The SWIFT Institute has released new research on the challenges of information statecraft for today’s global financial community. The report, ‘Multinational Banking and Conflicts among US-EU AML/CTF Compliance & Privacy Law: Operational & Political Views in Context,’ focuses on the duality between laws that seek to use data to protect the financial system and laws that seek to protect data privacy. It reveals the many compliance areas that will challenge multinational financial institutions as they integrate privacy into their anti-money laundering (AML) and counter-terrorism finance (CTF) operations over the next two years.
According to the study, the European Union’s Anti-Money Laundering Directive (4AMLD) requires enterprise-wide data protection within AML/CTF operations across a multinational financial institution (MFI), while US law does not, which creates regulatory risk. In the US, data is typically the property of the entity that possesses it, for example a bank, whilst in the EU’s rule-based privacy regime data ownership belongs to the individual as a human right, this can conflict with AML/CTF regulations.

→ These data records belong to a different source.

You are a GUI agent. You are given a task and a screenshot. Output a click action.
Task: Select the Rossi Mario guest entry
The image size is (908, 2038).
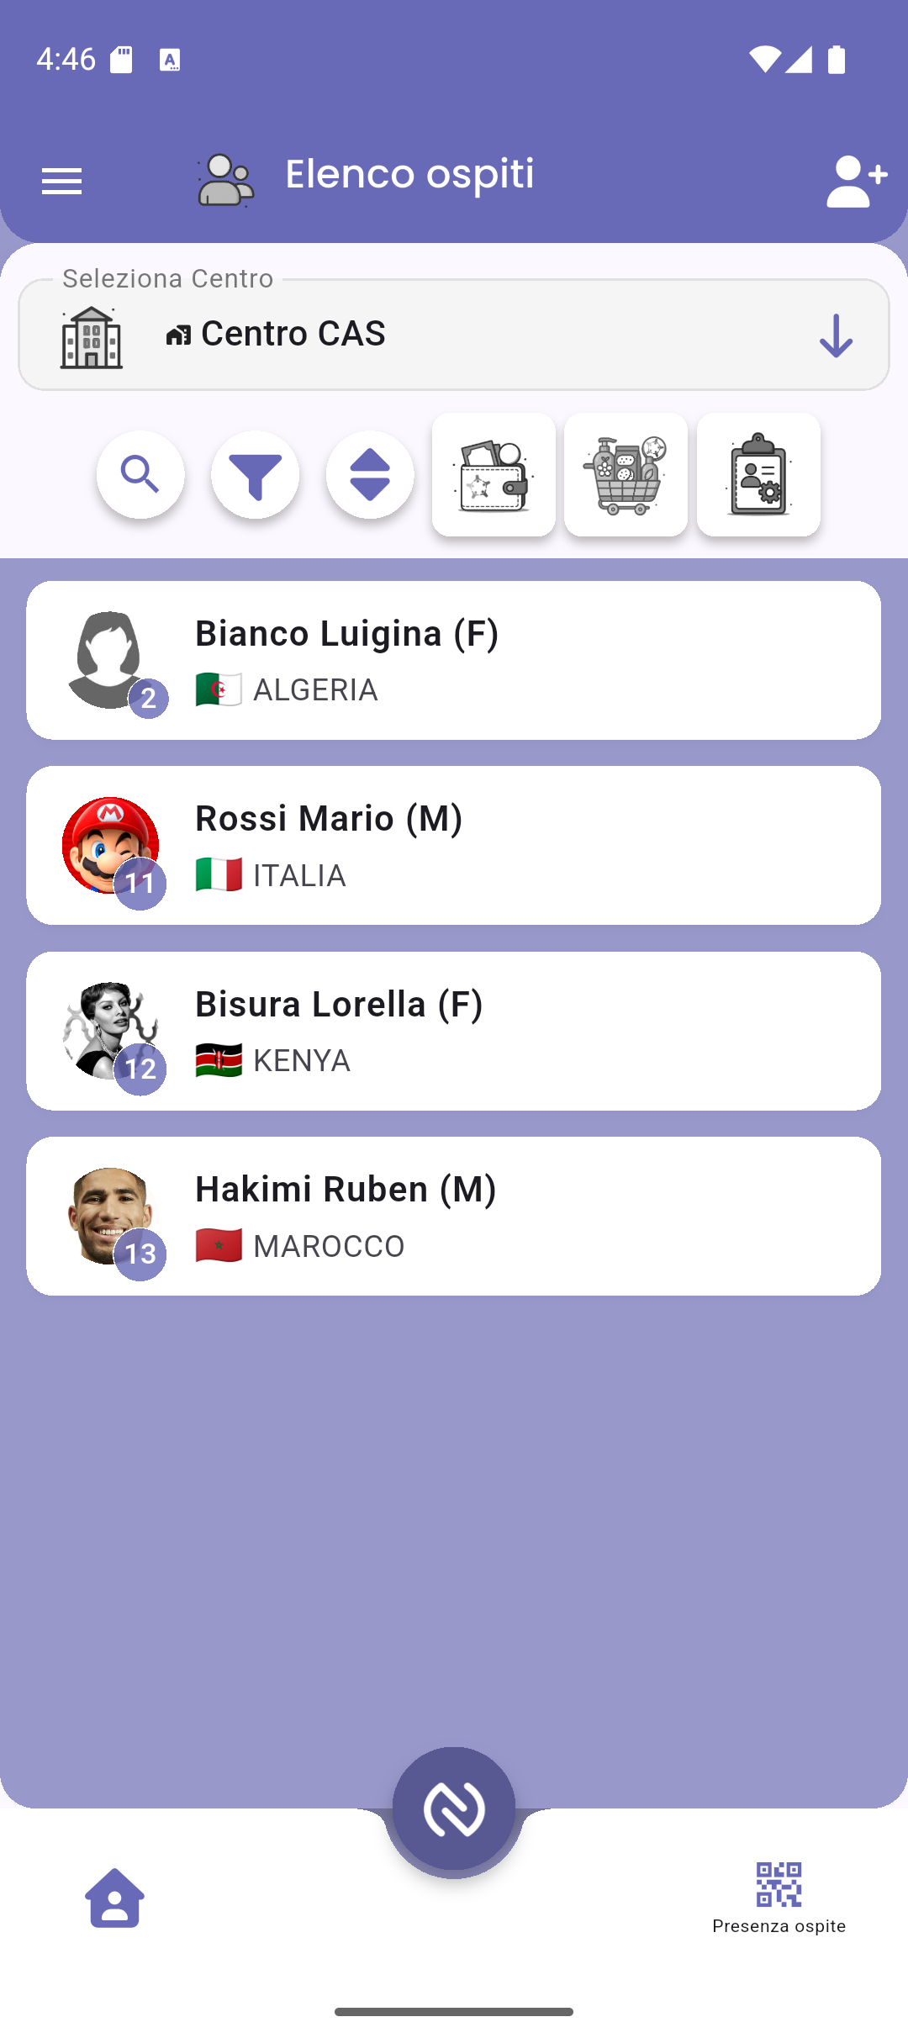tap(454, 845)

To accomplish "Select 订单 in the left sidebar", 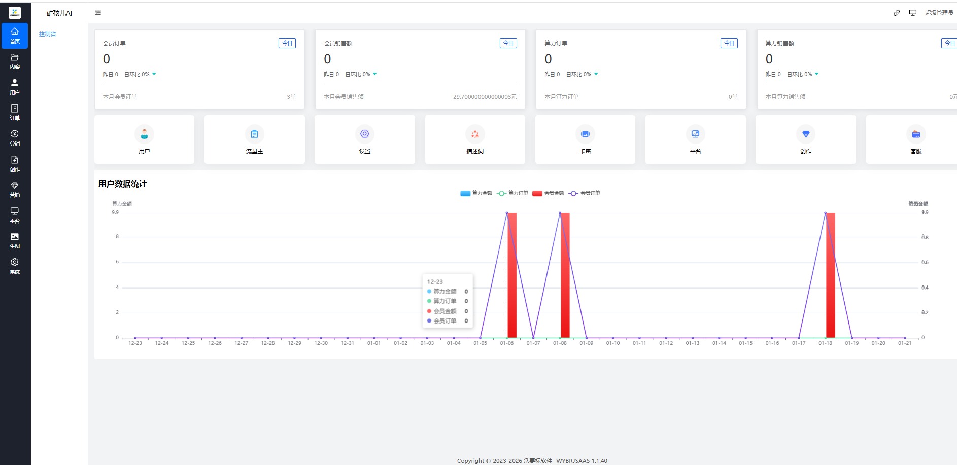I will (x=15, y=112).
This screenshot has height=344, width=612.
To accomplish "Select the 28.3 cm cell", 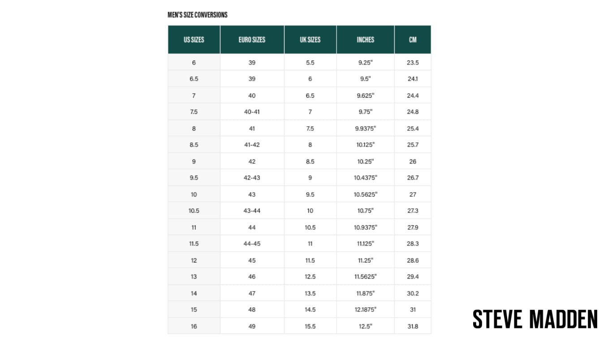I will (x=413, y=244).
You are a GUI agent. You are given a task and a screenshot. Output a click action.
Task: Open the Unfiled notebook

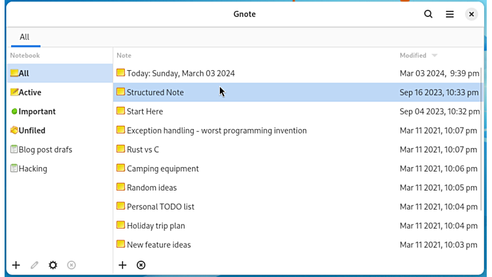(x=31, y=130)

The study’s author, Dr. Michelle Frasher, says, “The US and EU subscribe to Financial Action Task Force (FATF) recommendations, but there are notable differences in implementation. The EU is setting the terms of data protection in AML/CTF compliance, and there are few people with the knowledge and skillsets to communicate across these disciplines. As the EU Member States establish technological and organizational safeguards for AML/CTF data protection within the next two years, officials should engage in cooperative and collaborative dialogues with the financial services to create workable solutions.”
Frasher’s research found that both US and EU law mandates MFIs’ cooperation with national authorities, but EU firms with operations in the US may be at greater risk for data requests from US authorities, which may run afoul of EU privacy expectations as data is shared across the group. MFIs must consider the location of their servers to determine their risk exposures to foreign authority access as well as data breaches.
Furthermore, the US Patriot Act’s mandatory data searches for subjects “reasonably suspected” of money laundering or terrorist financing challenges European data collection, retention, deletion, purpose limitation, or access requirements. Even so, EU Member States and national security intelligence agencies are not covered by EU data protection law.
“With this research, we aimed to present a comparative analysis of US federal and EU-level AML/CTF and data protection laws,” adds Frasher. “Challenges notwithstanding, data privacy programs benefit AML/CTF compliance because they create accountability trails, help financial institutions produce better data to authorities, and lend reputational currency. Despite the regulatory conflicts, the financial services industry has an opportunity to contribute to data privacy/AML/CTF solutions that fit their operations.”
The report concludes that firms can address complex compliance challenges by creating integrated AML/CTF, information technology, and privacy teams, or encourage employees to seek cross-functional training to break down information and education stovepipes inherent in MFI organizational structures.